Task prompt:
Show every line of the material below that contains the word "beside". Treat uppercase and lowercase letters as distinct.

==== Data in this exercise

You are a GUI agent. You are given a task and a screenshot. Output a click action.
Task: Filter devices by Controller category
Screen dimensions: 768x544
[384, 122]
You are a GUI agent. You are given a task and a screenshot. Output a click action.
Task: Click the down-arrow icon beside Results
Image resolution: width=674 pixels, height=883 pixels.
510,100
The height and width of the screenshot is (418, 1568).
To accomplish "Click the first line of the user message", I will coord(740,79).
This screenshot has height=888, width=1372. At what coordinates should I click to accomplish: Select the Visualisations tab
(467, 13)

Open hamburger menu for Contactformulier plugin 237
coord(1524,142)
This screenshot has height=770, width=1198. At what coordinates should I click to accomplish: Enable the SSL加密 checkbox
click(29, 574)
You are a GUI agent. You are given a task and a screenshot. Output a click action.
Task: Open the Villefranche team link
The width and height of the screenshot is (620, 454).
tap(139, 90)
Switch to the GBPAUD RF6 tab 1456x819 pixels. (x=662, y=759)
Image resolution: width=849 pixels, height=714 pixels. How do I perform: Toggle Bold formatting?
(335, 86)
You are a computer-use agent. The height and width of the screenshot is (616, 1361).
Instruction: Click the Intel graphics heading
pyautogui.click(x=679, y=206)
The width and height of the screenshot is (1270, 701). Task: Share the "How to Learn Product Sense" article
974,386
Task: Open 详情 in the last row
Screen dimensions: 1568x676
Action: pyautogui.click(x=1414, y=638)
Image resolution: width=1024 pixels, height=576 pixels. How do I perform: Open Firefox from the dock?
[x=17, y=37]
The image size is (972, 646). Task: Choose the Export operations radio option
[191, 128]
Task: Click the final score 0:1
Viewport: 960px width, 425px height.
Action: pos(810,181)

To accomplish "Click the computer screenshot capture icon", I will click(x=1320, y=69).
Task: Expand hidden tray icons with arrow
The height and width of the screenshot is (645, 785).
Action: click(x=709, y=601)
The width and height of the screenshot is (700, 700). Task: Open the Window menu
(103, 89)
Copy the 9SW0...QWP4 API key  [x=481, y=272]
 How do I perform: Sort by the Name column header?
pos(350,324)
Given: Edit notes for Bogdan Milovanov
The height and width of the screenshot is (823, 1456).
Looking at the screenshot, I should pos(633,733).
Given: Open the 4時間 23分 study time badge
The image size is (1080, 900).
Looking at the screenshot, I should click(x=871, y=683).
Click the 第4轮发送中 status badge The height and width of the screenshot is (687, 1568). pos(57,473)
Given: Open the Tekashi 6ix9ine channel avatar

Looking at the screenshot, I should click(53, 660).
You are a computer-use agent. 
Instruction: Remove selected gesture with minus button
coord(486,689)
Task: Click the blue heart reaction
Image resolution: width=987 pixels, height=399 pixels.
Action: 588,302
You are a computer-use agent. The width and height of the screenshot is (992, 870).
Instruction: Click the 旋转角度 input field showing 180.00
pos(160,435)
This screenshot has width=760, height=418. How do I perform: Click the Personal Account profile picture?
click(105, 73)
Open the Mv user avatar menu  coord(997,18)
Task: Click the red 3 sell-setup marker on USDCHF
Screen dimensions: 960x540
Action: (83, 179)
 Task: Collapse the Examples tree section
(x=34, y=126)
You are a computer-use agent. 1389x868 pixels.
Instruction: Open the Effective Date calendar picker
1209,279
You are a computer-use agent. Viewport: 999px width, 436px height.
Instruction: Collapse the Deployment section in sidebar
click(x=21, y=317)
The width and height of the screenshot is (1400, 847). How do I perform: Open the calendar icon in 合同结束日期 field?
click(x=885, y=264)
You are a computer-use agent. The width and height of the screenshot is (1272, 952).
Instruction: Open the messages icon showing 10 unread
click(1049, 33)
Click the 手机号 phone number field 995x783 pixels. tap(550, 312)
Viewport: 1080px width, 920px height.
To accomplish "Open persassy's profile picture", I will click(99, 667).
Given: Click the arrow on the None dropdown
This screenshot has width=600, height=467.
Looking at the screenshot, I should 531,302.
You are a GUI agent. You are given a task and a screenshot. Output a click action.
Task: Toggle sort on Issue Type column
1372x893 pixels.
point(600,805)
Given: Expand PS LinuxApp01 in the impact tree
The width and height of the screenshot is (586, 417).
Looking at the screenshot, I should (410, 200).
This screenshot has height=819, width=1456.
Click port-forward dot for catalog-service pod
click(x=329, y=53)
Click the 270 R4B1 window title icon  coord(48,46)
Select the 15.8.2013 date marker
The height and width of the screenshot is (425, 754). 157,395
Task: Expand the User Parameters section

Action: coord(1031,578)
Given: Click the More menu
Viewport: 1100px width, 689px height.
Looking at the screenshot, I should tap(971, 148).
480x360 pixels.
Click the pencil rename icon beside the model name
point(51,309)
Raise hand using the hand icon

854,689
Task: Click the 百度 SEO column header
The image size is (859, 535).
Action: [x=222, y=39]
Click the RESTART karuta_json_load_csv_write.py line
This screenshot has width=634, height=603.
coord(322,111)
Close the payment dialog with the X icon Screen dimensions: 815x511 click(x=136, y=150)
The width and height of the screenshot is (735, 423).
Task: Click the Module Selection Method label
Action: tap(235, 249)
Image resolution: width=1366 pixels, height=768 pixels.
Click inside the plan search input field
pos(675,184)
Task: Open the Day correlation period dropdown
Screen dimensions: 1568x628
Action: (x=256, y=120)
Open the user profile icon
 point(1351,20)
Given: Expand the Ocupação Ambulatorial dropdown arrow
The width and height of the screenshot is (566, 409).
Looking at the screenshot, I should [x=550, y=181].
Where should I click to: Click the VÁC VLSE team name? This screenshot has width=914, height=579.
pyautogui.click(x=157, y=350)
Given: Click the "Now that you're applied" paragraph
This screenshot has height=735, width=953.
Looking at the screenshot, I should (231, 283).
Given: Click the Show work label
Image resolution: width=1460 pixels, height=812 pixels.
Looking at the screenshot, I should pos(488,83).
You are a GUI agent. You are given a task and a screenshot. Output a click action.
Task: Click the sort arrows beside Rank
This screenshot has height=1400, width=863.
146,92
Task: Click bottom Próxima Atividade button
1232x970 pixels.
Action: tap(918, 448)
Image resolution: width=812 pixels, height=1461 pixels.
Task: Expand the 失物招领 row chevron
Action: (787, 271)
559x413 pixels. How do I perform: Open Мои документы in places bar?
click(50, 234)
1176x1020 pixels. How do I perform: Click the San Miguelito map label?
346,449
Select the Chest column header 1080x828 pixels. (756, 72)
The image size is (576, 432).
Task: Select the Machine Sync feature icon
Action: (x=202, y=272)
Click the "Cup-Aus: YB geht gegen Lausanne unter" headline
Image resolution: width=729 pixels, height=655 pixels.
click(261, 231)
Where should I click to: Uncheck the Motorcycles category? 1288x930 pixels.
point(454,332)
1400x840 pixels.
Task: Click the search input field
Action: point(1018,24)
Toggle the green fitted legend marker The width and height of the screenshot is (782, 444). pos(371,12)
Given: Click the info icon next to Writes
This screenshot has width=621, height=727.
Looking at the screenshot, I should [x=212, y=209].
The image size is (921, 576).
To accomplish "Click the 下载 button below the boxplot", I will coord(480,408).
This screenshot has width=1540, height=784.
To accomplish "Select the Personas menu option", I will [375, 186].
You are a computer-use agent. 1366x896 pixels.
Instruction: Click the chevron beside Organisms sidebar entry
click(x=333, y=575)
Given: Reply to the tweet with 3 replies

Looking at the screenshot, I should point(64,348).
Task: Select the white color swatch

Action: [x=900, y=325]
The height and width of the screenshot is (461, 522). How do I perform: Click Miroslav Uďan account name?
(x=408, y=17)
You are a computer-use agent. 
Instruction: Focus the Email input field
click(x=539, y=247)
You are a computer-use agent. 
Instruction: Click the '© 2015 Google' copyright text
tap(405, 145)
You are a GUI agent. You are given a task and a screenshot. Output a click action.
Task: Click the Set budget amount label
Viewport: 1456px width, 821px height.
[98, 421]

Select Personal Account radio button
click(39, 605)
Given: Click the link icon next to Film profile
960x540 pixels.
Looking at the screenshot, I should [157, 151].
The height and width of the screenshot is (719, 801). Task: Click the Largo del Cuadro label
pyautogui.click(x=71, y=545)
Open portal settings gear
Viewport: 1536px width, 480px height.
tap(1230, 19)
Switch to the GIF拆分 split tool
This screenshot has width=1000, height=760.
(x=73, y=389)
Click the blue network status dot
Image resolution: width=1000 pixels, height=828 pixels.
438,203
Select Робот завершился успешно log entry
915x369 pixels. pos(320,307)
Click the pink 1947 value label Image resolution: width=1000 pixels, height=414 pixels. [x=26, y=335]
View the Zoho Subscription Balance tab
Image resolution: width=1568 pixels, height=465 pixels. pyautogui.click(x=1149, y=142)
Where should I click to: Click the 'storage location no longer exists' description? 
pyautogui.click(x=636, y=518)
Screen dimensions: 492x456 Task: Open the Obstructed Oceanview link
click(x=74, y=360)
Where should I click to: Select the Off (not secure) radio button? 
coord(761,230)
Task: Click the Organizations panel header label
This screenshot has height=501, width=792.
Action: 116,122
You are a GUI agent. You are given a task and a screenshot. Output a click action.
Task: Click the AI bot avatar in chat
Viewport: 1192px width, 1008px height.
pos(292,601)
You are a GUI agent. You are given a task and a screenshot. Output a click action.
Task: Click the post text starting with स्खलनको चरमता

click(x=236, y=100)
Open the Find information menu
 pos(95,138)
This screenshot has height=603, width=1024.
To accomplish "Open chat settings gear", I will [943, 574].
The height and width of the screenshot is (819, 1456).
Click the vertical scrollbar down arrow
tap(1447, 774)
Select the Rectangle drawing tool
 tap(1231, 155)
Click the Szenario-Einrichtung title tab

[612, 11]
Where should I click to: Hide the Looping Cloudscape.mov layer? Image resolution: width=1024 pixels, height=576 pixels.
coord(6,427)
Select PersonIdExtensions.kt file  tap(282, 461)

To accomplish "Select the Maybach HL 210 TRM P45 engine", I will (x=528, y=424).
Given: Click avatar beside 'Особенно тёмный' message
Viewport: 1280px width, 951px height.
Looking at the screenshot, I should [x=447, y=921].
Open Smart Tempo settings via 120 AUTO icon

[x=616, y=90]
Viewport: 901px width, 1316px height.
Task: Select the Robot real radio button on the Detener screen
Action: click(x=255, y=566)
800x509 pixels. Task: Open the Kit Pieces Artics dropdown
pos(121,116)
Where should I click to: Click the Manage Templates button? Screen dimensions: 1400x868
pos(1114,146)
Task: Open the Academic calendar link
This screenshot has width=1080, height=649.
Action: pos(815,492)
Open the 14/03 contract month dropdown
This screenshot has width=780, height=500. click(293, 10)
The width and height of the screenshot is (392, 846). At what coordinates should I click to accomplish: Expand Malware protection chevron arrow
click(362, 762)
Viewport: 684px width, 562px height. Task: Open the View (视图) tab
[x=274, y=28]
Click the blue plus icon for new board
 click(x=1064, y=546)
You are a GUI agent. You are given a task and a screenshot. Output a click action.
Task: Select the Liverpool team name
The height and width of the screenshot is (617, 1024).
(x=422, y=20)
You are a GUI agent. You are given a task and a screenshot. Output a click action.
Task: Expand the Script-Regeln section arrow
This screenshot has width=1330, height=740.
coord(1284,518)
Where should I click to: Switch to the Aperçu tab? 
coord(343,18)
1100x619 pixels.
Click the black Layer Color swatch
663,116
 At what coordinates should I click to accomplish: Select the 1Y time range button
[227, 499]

========

Exercise output:
Task: Click the down-arrow icon beside Results
Click the pencil rename icon beside the model name
Task: Click the sort arrows beside Rank
Instruction: Click the chevron beside Organisms sidebar entry
Given: Click avatar beside 'Особенно тёмный' message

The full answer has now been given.